This year, however, when I pulled Mary out of the box, with my 4-year-old unwrapping ornaments next to me and my 18-month-old pulling the ornaments off the tree just as fast as they were going up, I paused.

I saw that figure kneeling in her nondescript robes and pictured Mary as a mom.

Yes, I’ve always known Mary was the mother of Jesus, and I’ve marveled at the obedience of her words “let it be” but not often have I stopped to picture, really picture, her as a mom. Not the Holy Mother, but Mom.

As I pulled that little Mary out of the box and found a place for her on the tree, I started thinking. I pictured Mary as the human mom she was.  Jesus was fully human and fully God, but Mary? She was fully human. An extraordinary human, no doubt, but human nonetheless.

The verses in Luke that are read every year state quickly, “While they were there, the time came for the baby to be born, and she gave birth to her firstborn, a Son. She wrapped Him in swaddling cloths and laid Him in a manger, because there was no room for them in the inn (Luke 2:6-7).” As I have had the extreme privilege of being pregnant and given birth two times myself, I began to think about those verses and what they actually mean as a human woman.

And I pictured Mary.

I pictured that human Mary gazing at the stretch marks adorning her growing belly, tracing them with her fingers as she pictured the tiny nose she would soon be tracing. 

I pictured Mary tossing and turning at night, wadding up extra linens to support her sore back as she tried to sleep. 

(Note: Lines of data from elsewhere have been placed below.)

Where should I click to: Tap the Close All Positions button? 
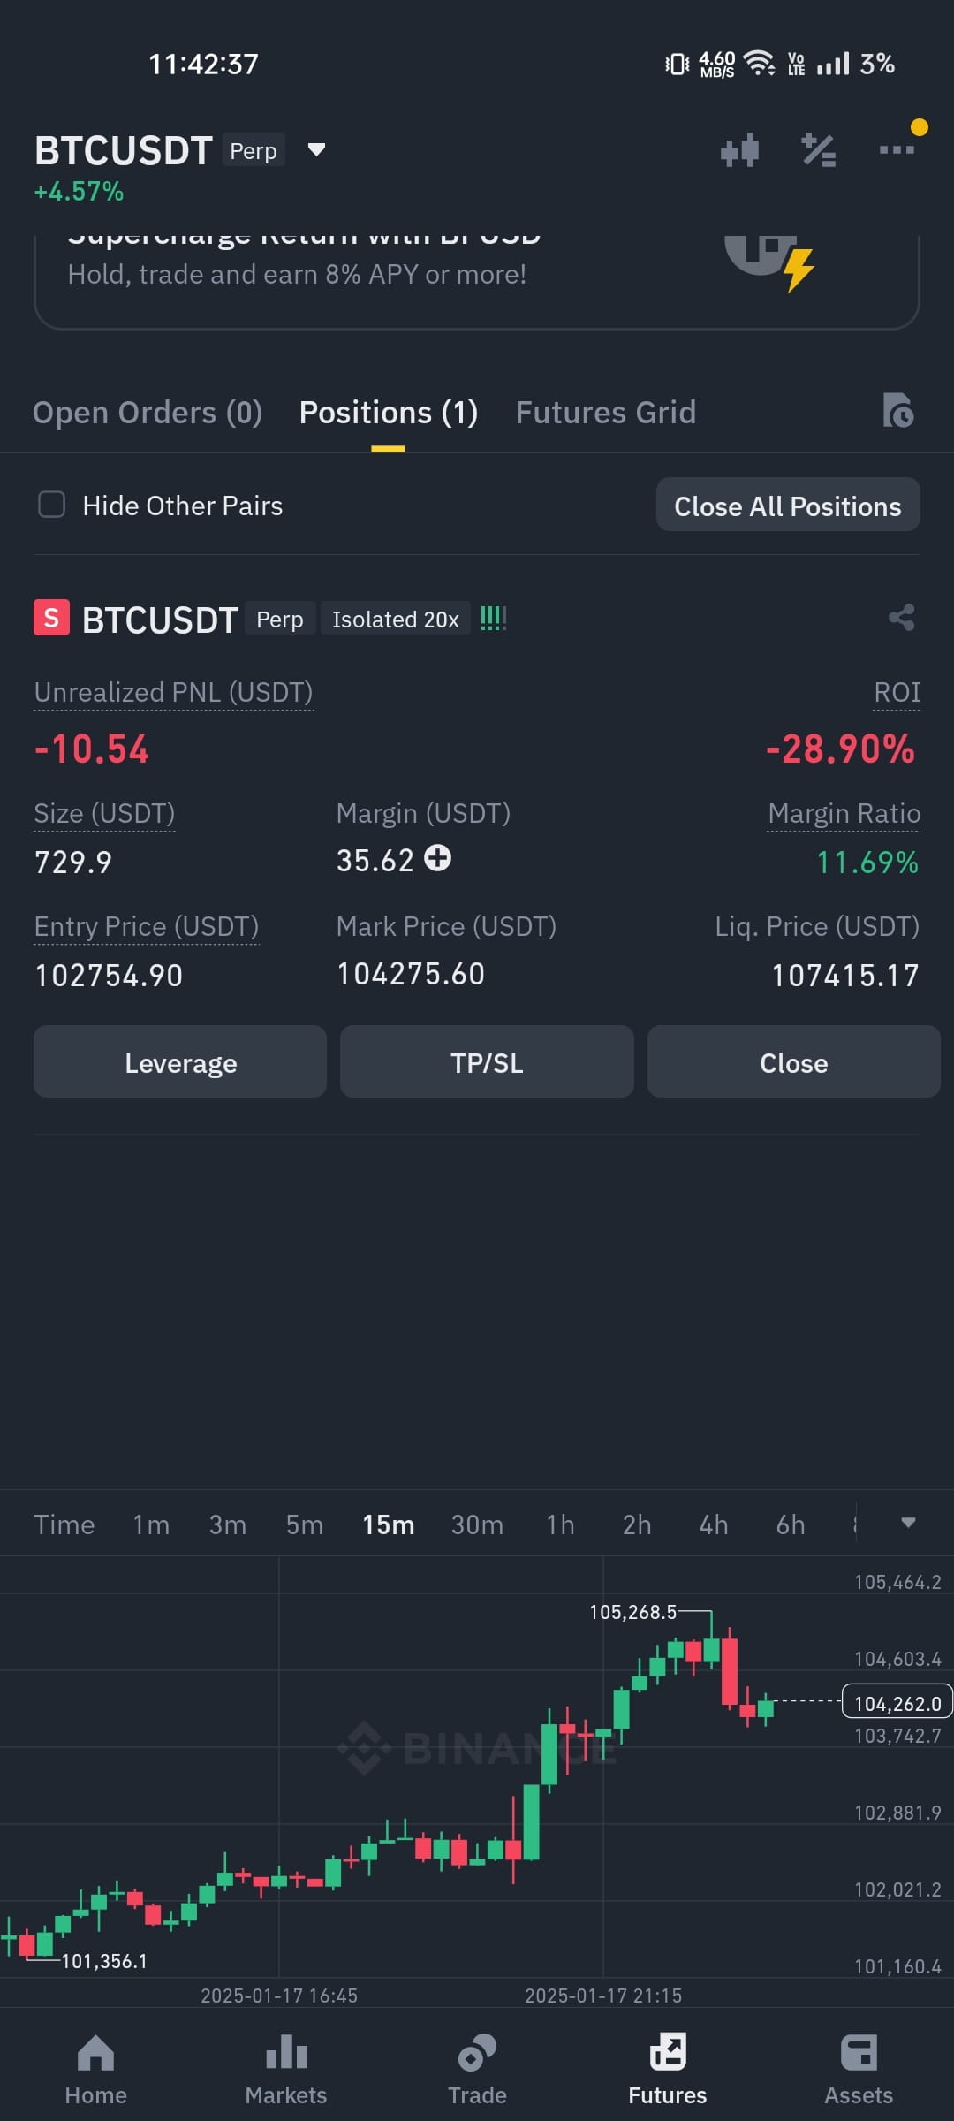pos(788,506)
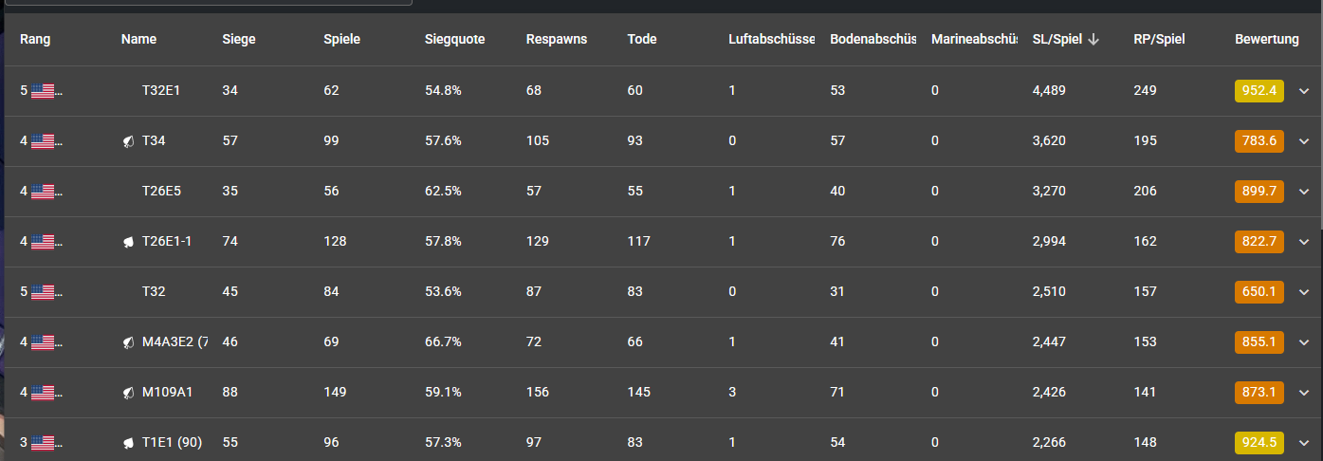Click the spade icon next to T34
Image resolution: width=1323 pixels, height=461 pixels.
pos(127,141)
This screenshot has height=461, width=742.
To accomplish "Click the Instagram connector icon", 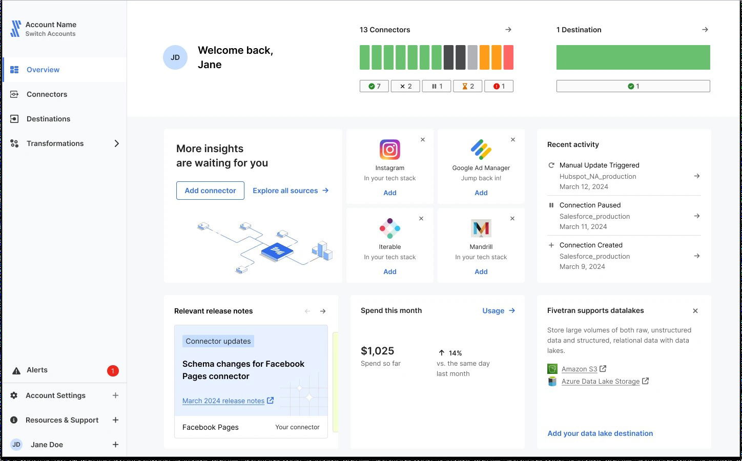I will (389, 150).
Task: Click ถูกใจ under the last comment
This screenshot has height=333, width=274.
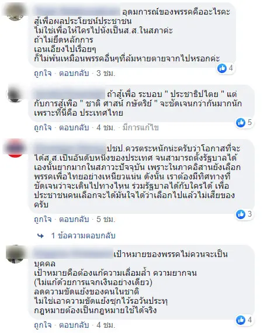Action: [x=43, y=325]
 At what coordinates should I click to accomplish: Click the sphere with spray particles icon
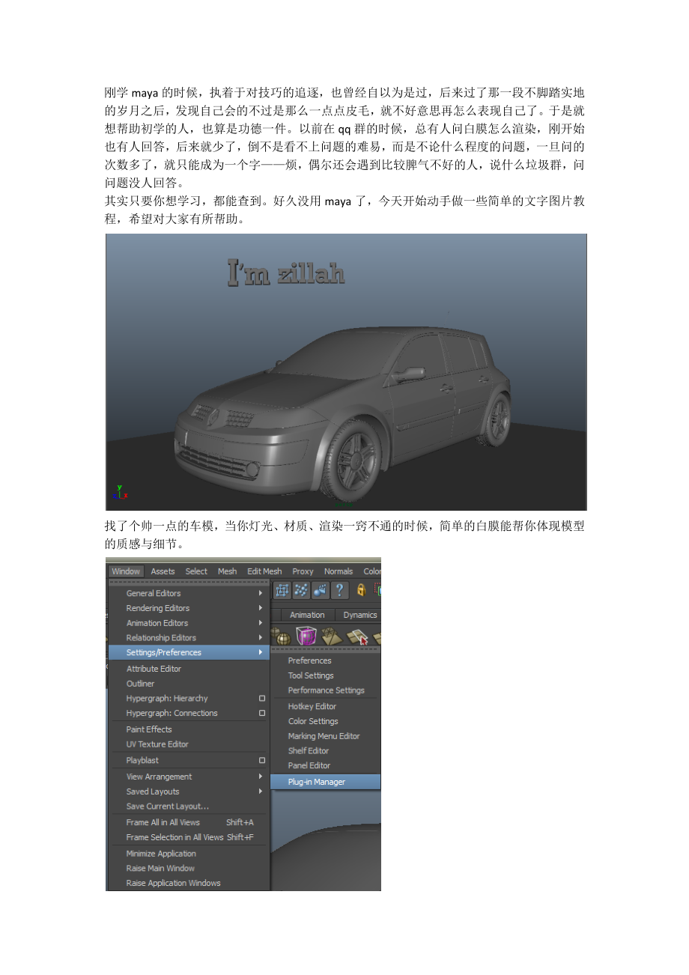click(x=321, y=591)

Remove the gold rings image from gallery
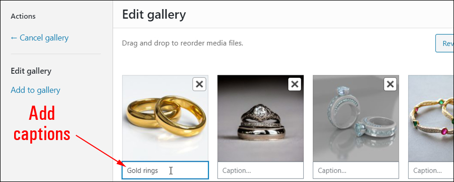[199, 84]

I pictured Mary giggling like the girl she was when the baby in her belly kicked and rolled, causing her skin to ripple like the desert sand on a windy day. 

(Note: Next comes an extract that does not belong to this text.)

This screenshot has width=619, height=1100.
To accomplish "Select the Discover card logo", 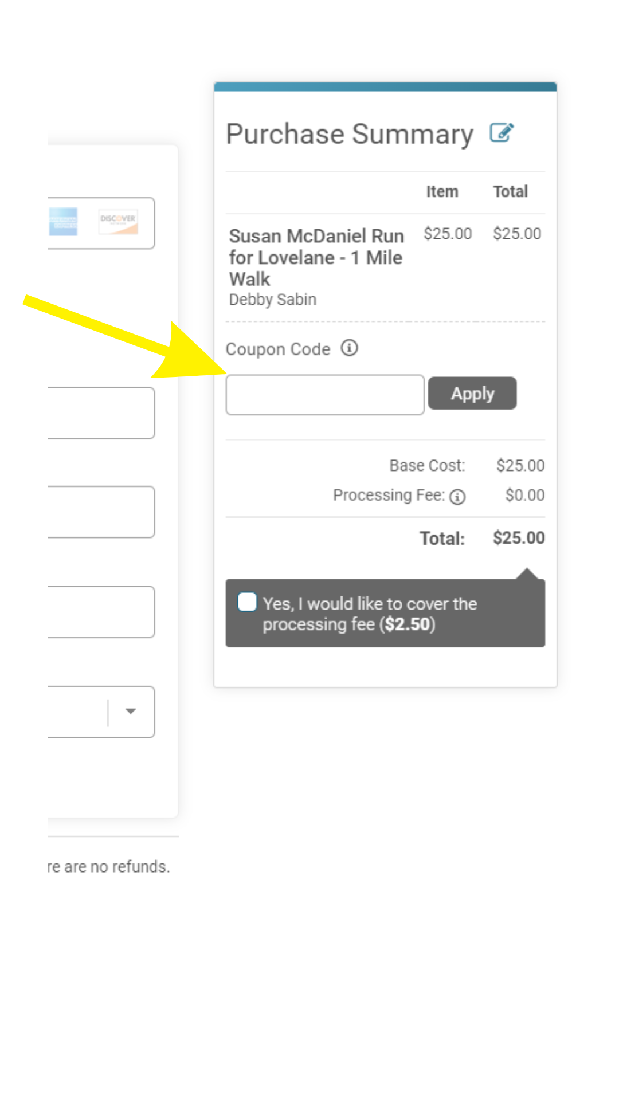I will coord(118,222).
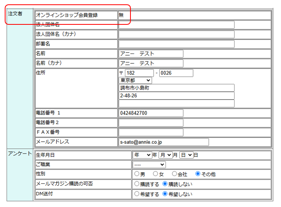
Task: Select the 女 gender radio button
Action: click(x=156, y=174)
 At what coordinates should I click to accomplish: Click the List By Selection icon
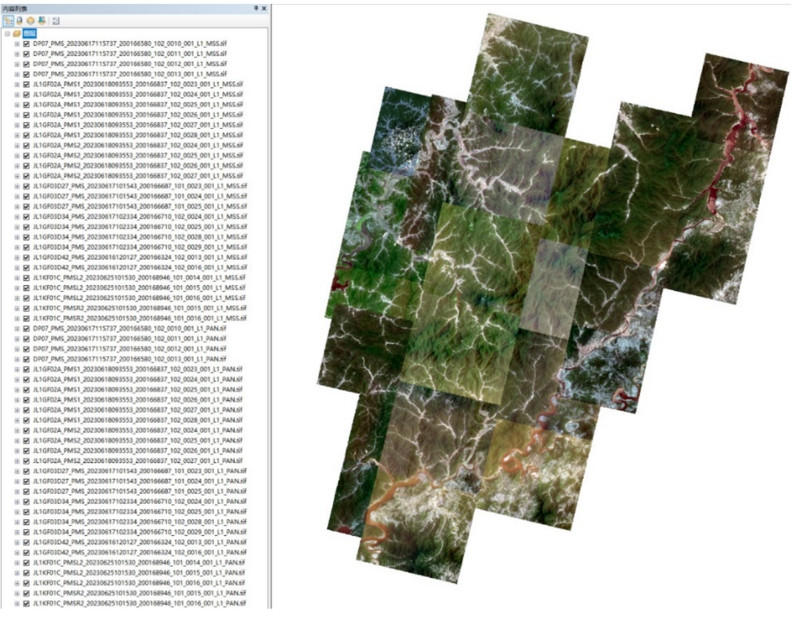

I pictured Mary, large and uncomfortable, asking Joseph to help her strap the sandals around her swollen feet as they got ready to make the 90-mile trek to Bethlehem.

I pictured Mary telling Joseph they had to stop so she could pee . . . again. 

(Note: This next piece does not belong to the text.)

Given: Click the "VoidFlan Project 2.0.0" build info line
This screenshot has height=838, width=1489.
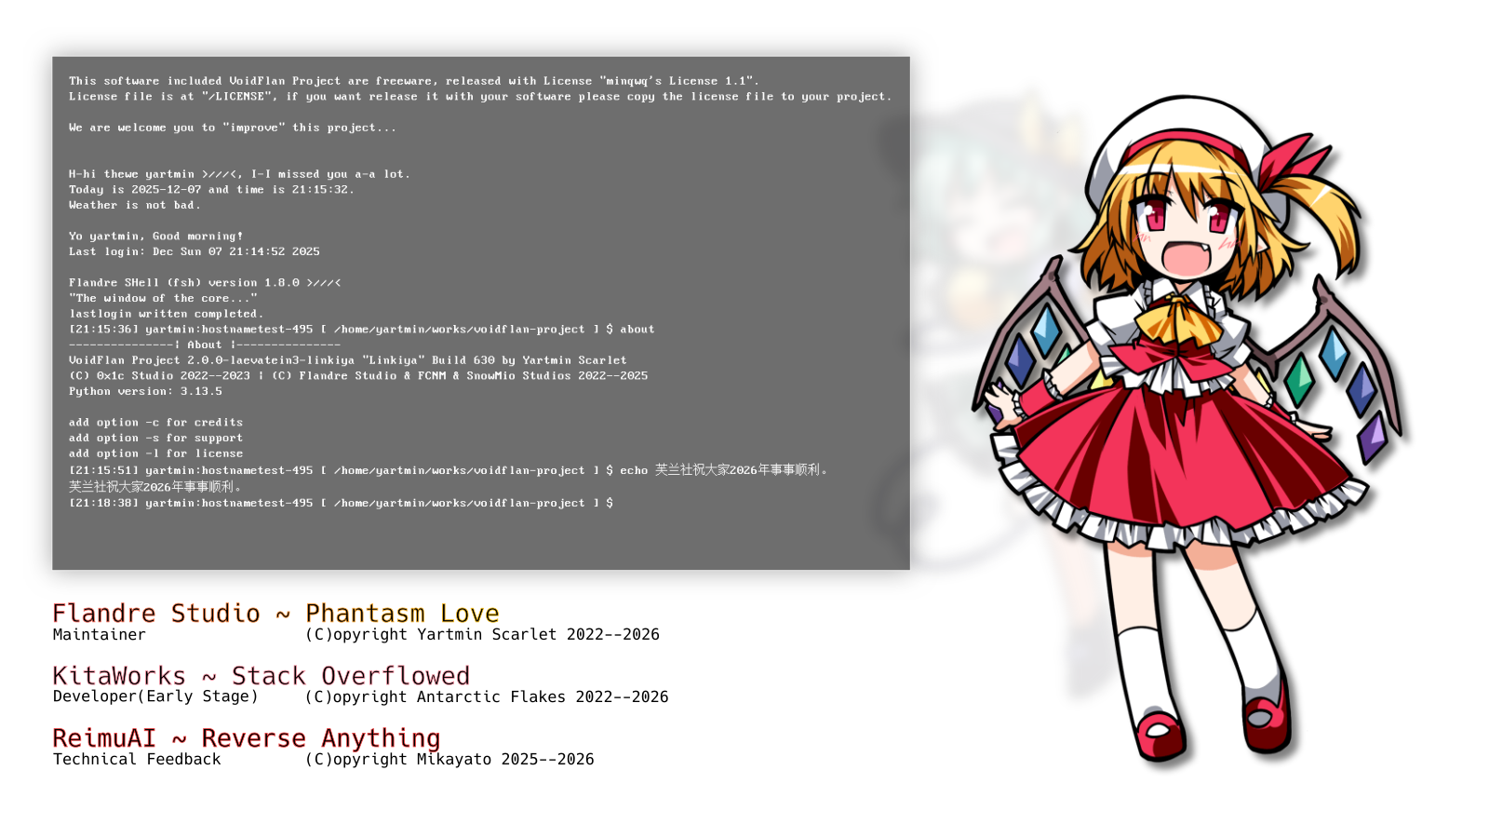Looking at the screenshot, I should [347, 360].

I pictured Mary feeling the first contractions, knowing it would soon be time. 

I pictured Mary, slightly panicked as the pain intensified and the alarms in her brain started going off, her voice tense and choppy between contractions, pleading with Joseph to find a place, any place, they could stop. 

I pictured Mary telling Joseph the stable was fine, telling him to hurry, telling him it hurt-so-bad.

I pictured Mary moaning in pain as her sweaty body rocked back and forth with the back-to-back contractions.

I pictured Mary feeling the telltale pressure, eyes wide with fright, pain, and excitement as she gasped to Joseph, “He’s coming.” 

And oh, I pictured Mary, human as I, grunting with the guttural, instinctual cry of physically pushing life out into the world.

I pictured her half laughing, half crying as she held her son for the first time on her chest. I pictured her trying to get him to latch, and pictured her wincing when the latch wasn’t quite right. I pictured her wearily waking in the night to feed her babe as Joseph lay peacefully sleeping on the hay a few feet away. I pictured her changing his swaddling cloths in the night, shushing him back to sleep while she paced the inside of that stable, rocking him gently in her arms, feeling her heart explode with love so pure and so profound it was a little scary.

I pictured her pondering these things in that heart.

I picture all this and more.

Mary tired for weeks on end.

Mary beaming with pride over her boy learning to walk.

Mary crying quietly by herself because her son was growing so fast and she knew he was destined for greatness beyond her.

Mary as a toddler mom being frustrated that her cooking wasn’t received well at every meal.

Mary realizing in a panic that her tween was missing.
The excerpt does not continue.